A 135 kilómetros de Barahona y 335 kilómetros de Santo Domingo, se encuentra Pedernales, una provincia fronteriza que posee gran potencial para el desarrollo turístico, pero  que cuenta con casi nulas inversiones hoteleras.

Pedernales guarda celosamente una de las reservas ecológicas más importantes de la República Dominicana: El Parque Nacional Jaragua, donde se encuentra una  de las mayores reservas de flora y fauna nativas, exóticas, y migratorias de la isla.

Bahía de las Águilas, es uno de los principales atractivos del Parque Nacional Jaragua, una playa de unos cuatro kilómetros de longitud, considerada como una de las más hermosas del mundo.

El acceso a esta playa por carretera lo convierte en un turismo de aventura debido a que por decisión de las autoridades, la vía de acceso se mantiene sin asfalto, ya que temen no poder controlar el acceso de los habitantes si habilitan las calles.

Las autoridades tanto del Ministerio de Turismo como de la gobernación de Pedernales coinciden en que no se permitirán la construcción de infraestructuras hoteleras, para preservar la reserva ecológica.

El plan de las autoridades es que sean construidos hoteles en la zona de la playa de Cabo Rojo, otra de las bellezas de Pedernales.

Sin embargo este, al igual que la mayoría de planes de desarrollar el turismo en el sur, se ha quedado engavetado y sin que, hasta ahora, se haya puesto en marcha alguno que sea el verdadero despegue turístico de la región.

Las preciadas tierras costeras de Pedernales han originado varios conflictos entre el Estado y habitantes que se disputan la propiedad de esos tesoros naturales.

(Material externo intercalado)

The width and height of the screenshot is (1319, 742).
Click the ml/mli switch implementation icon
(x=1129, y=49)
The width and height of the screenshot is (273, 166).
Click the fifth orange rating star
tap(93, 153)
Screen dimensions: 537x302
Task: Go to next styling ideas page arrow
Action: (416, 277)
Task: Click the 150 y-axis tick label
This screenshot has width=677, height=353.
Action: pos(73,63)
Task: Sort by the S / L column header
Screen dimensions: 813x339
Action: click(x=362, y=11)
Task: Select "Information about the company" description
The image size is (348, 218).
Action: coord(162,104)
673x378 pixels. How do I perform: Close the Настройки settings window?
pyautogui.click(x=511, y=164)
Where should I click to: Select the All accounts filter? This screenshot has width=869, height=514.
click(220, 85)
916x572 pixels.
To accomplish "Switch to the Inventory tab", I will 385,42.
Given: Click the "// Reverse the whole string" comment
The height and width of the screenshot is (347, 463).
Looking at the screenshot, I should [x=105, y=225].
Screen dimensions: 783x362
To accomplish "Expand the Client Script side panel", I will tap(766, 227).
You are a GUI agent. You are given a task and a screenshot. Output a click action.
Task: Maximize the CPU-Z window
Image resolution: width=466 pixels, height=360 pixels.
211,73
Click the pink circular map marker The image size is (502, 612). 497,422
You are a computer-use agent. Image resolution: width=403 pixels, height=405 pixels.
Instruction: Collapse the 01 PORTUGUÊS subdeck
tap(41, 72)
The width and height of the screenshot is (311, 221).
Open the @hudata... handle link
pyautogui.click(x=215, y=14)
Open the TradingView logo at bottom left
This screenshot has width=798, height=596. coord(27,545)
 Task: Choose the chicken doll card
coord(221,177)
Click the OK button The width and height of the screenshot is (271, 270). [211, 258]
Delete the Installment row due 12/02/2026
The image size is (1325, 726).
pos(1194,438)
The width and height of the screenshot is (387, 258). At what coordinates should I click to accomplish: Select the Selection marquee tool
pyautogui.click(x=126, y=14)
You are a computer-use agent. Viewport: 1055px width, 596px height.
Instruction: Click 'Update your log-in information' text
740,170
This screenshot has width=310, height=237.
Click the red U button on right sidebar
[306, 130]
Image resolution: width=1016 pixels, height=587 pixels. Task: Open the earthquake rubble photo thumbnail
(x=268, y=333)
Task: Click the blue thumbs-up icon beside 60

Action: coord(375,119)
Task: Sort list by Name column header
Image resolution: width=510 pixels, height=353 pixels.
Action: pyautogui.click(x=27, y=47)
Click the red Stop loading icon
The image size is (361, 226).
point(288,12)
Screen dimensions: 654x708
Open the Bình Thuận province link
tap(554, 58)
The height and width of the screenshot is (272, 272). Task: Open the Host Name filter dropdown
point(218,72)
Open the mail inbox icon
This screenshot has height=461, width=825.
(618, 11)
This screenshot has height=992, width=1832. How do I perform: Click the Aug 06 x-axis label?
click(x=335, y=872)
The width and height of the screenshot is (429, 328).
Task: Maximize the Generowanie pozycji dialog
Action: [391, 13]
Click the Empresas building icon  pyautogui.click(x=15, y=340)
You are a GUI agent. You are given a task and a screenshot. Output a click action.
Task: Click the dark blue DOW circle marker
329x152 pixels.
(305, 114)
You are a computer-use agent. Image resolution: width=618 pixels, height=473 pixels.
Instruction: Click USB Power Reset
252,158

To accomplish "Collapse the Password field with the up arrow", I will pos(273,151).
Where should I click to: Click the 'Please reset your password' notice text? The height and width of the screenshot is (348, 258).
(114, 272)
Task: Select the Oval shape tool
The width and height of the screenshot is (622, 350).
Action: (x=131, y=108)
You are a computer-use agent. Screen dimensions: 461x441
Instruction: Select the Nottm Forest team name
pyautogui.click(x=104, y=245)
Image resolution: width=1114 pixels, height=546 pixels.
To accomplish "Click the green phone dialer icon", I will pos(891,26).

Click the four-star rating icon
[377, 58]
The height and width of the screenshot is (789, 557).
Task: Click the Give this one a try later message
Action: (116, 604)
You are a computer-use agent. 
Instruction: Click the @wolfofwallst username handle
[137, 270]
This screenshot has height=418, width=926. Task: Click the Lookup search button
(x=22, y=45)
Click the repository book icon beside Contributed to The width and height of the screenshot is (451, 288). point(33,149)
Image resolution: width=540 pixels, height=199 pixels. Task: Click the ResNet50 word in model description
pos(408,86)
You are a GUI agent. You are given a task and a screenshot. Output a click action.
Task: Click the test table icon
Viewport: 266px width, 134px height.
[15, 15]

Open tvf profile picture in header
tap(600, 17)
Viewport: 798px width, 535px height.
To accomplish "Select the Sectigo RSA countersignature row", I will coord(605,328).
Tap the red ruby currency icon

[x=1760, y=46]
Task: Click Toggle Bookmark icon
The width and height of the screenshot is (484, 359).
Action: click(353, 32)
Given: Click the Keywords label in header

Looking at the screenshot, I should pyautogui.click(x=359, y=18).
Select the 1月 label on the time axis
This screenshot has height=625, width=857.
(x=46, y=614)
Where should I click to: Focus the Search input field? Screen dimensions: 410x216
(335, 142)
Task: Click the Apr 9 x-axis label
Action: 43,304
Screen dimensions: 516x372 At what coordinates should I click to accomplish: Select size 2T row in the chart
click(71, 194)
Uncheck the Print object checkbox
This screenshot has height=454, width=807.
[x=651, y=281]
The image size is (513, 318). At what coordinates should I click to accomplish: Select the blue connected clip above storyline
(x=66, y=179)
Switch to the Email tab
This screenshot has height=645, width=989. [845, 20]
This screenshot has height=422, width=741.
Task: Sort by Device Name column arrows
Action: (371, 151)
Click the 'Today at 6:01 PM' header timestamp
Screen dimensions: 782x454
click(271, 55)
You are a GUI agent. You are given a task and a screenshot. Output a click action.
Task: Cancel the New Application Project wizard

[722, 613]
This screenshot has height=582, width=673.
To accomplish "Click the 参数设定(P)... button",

Queda claro que la región suroeste de la República Dominicana es rica en encantos naturales, espacios que se han convertido en grandes escondites de riquezas de la región más pobre del país.

La falta de voluntad de varios sectores de la sociedad ha sido la responsable de que el turismo en la región sur se haya quedado rezagado en comparación con otras regiones del país, posponiéndose la oportunidad de sacar del atraso a una región que tiene mucho que aportar a la República Dominicana.

La región sur por siglos ha sobrevivido a través de las mismas actividades, (la agricultura, la pesca, la minería), pero practicadas de manera rudimentaria, sin que hayan impactado lo suficiente para elevar la calidad de vida de su gente.

Los habitantes de esta región, en su mayoría, deciden emigrar a otros países o la capital dominicana en busca de las mejores condiciones de vida que las actividades de su región no les permiten obtener.

La República Dominicana está obligada a hacer frente a los retos presentes y futuros de su gente. Su ejecutoria promete ser un respiro para la economía dominicana pero sobre todo para la sociedad en su conjunto.